SET TASK: Could you copy out the listing, requests included, beginning at its first line and stopping after the line that contains "point(830,2159)", with every coordinate in the answers multiplied by 2.55 and rounded to a whole number, halves rounded up? Leave the pictures out.

TASK MATERIAL:
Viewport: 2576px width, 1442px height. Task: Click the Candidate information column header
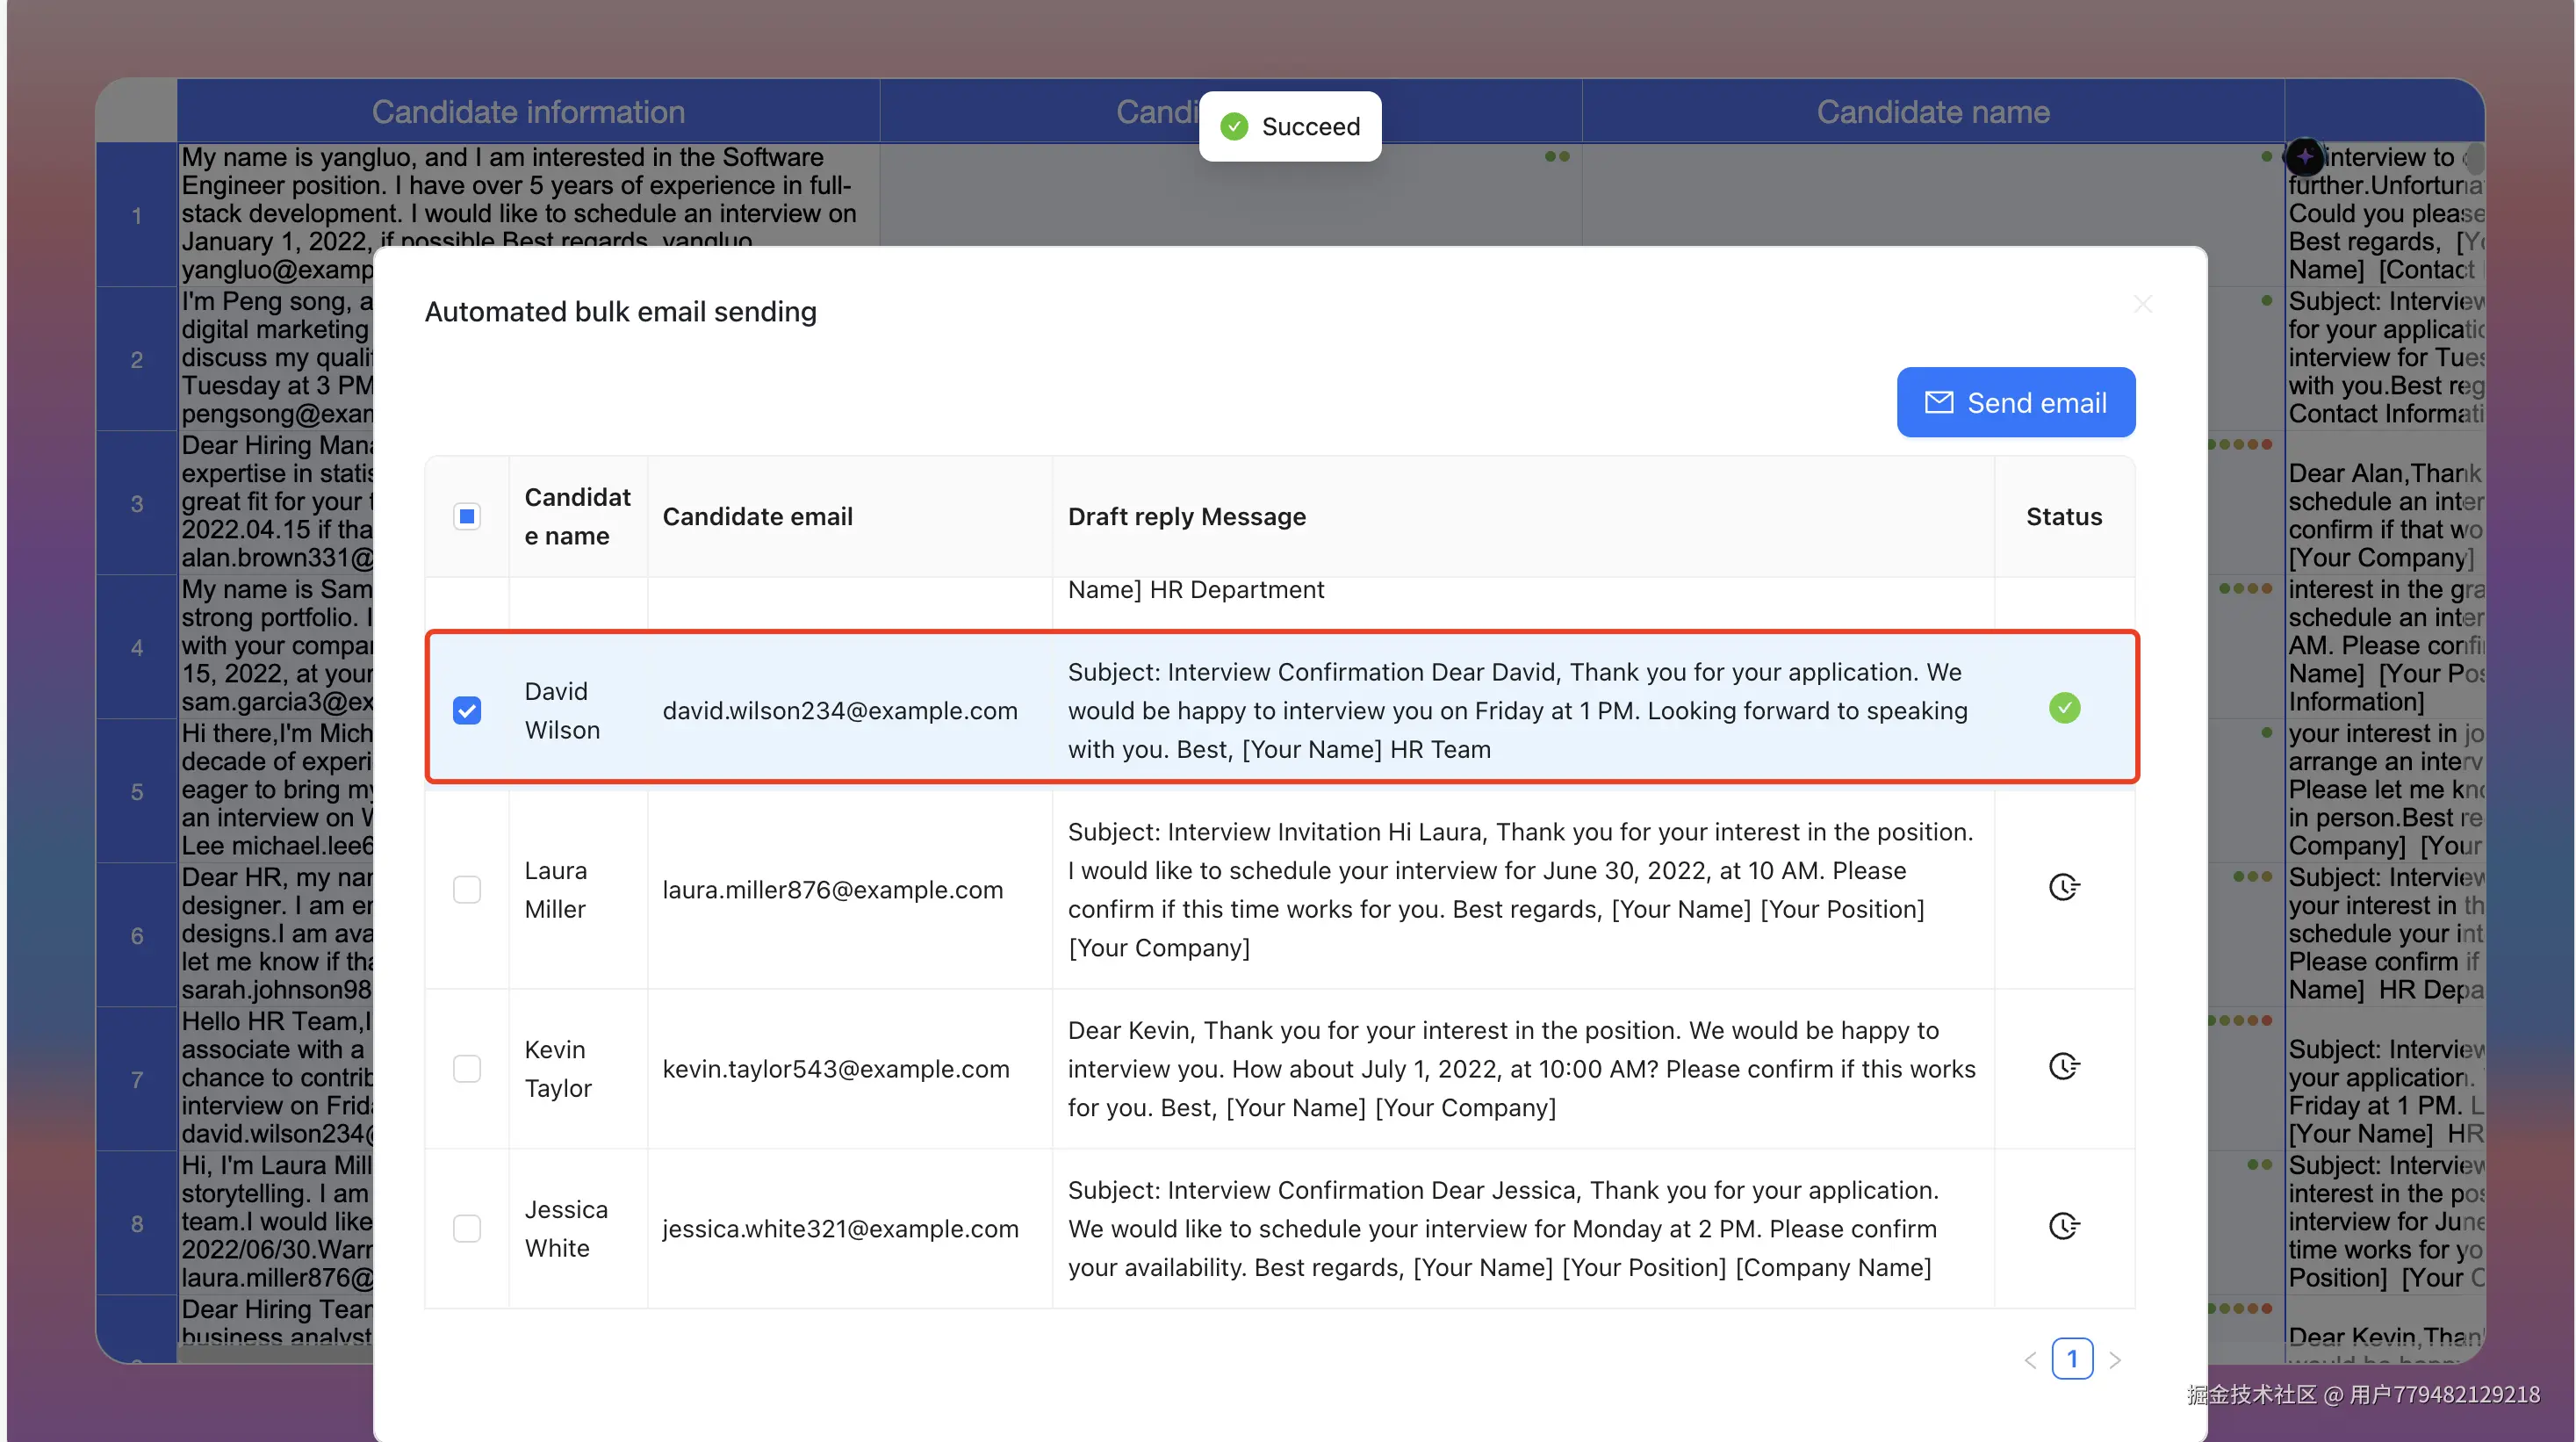[x=528, y=112]
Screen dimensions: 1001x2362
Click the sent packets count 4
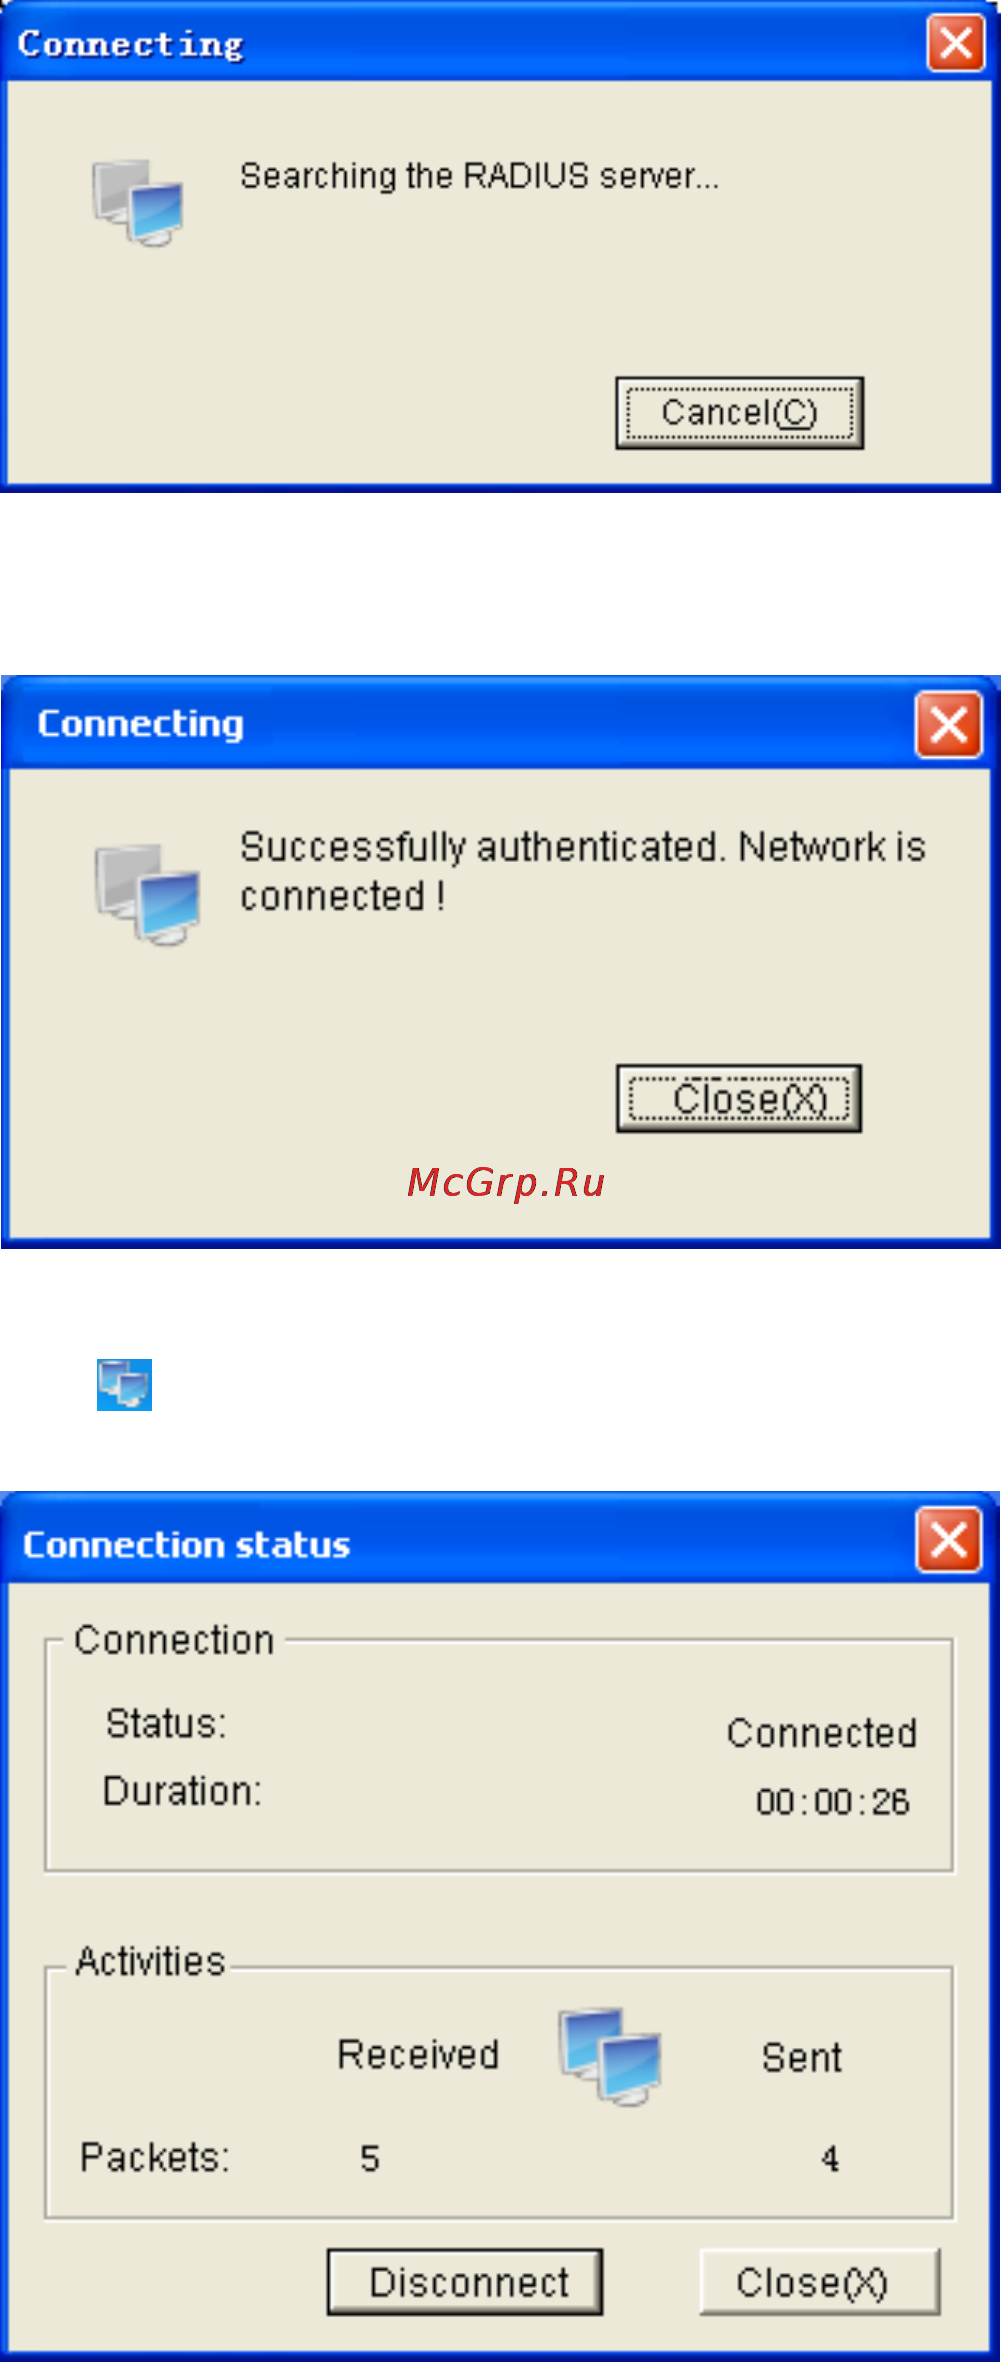point(830,2159)
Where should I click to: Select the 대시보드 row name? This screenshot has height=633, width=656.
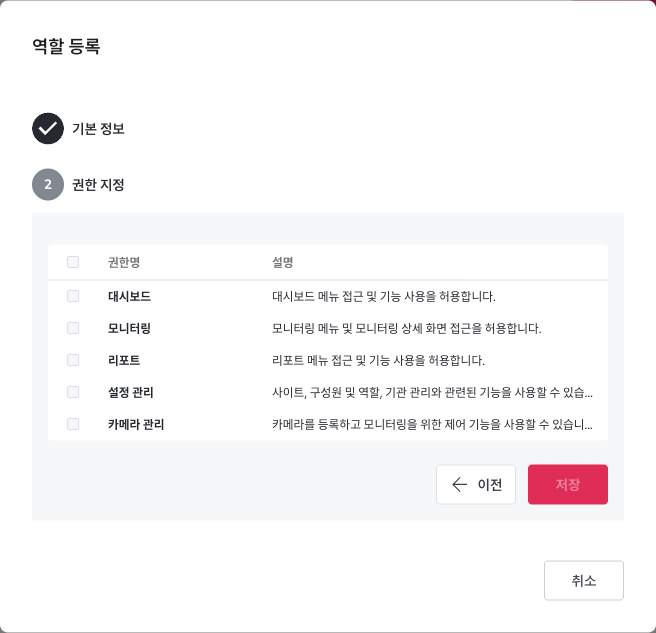129,296
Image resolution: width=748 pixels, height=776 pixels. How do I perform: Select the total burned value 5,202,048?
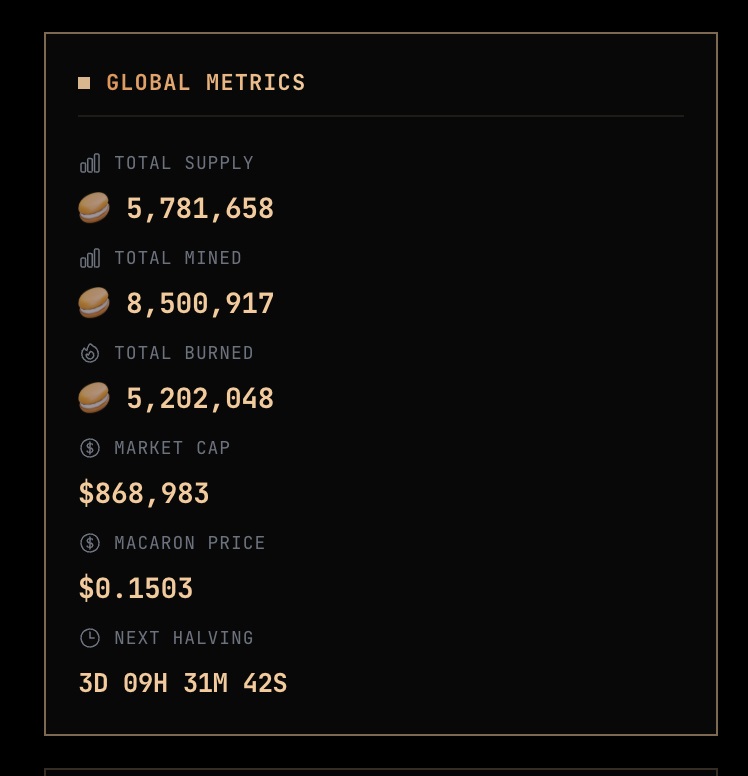(200, 399)
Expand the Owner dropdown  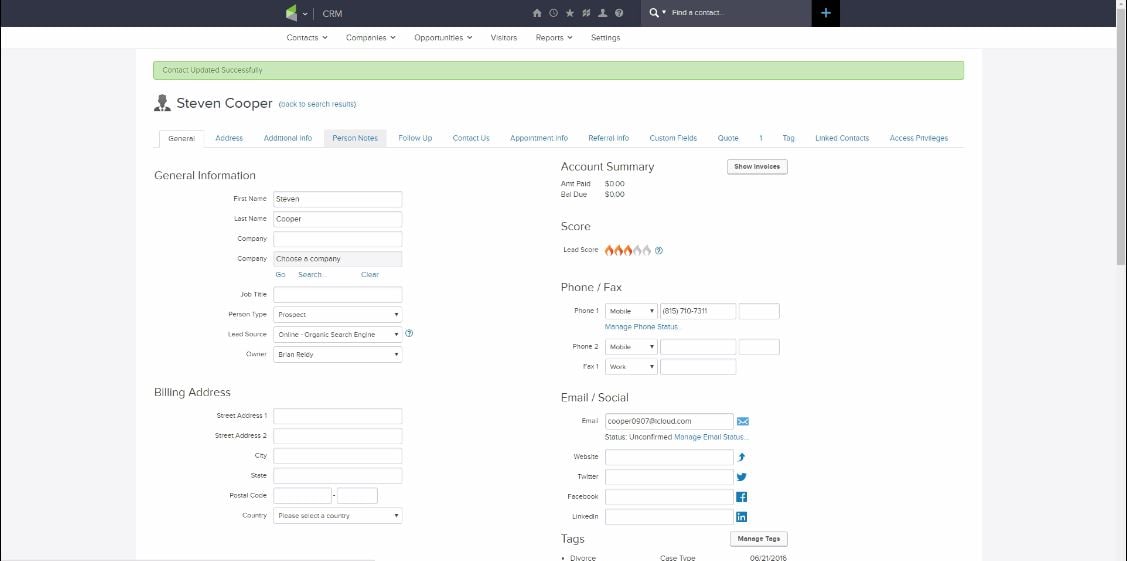click(x=337, y=354)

RESPONSE TO THE TASK:
Viewport: 2576px width, 1442px height. Task: Click the Candidate information column header
[x=1346, y=286]
Screen dimensions: 1001x2362
Click the sent packets count 4
point(2117,5505)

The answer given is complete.